The man who saved 200 Syrian Refugees
Jim Estill put up 1.5 million to bring 58 families to Canada.
He found them homes, gave them jobs and even bought one man a dollar store. How the mild-mannered CEO of an appliance company became the Oskar Schindler of Guelph.
When Jim Estill decided to sponsor 50 Syrian refugee families, he didn’t tell anyone about it at first—not his accountant, not his friends, not even his wife. It was the summer of 2015, and the death toll in Syria had reached a quarter of a million people, while another four million had fled the country. All summer long, the news reported horror stories of Syrians drowning in the Mediterranean. Humanitarian aid programs were being cut across the Middle East.

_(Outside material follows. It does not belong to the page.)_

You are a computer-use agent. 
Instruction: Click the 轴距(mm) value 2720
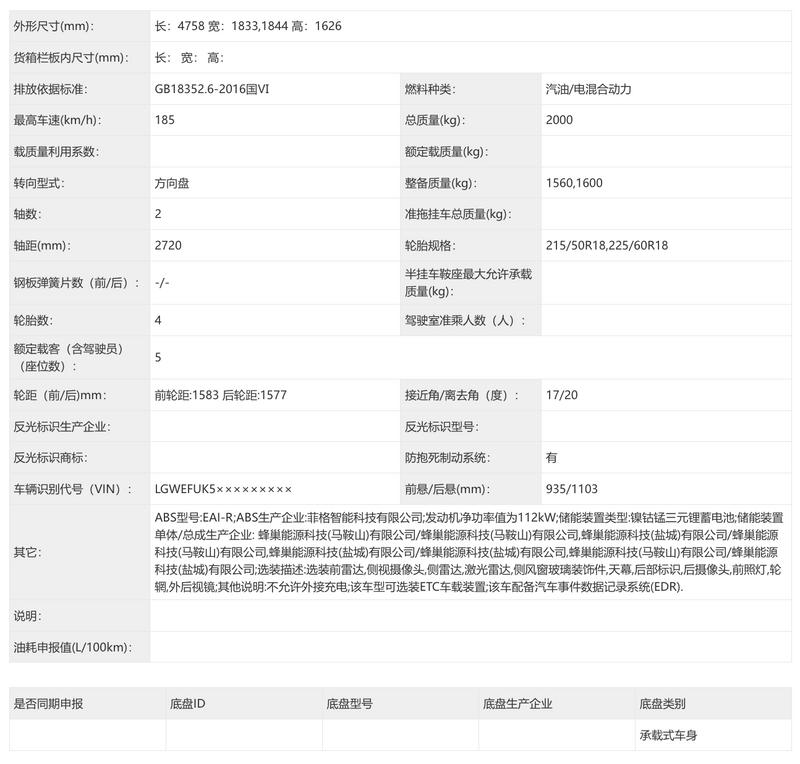168,245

As he watched the news, Estill got worked up. “I didn’t want to be 80 years old and know that I did nothing during the greatest humanitarian crisis of my time,” he says. Estill was disturbed by the wave of xenophobia that had emerged during the Harper administration. He wanted to demonstrate how refugees could help enrich our society. One of his best friends, Franz Hasenfratz, was a refugee who fled Communist Hungary. Hasenfratz went on to establish Linamar, a car-parts manufacturer, which is Guelph’s largest employer, with nearly 10,000 employees. “I was trying to drown out the xenophobes,” Estill says. “When we think of Italians or Irish, we don’t think of them as immigrants. They’re just people.”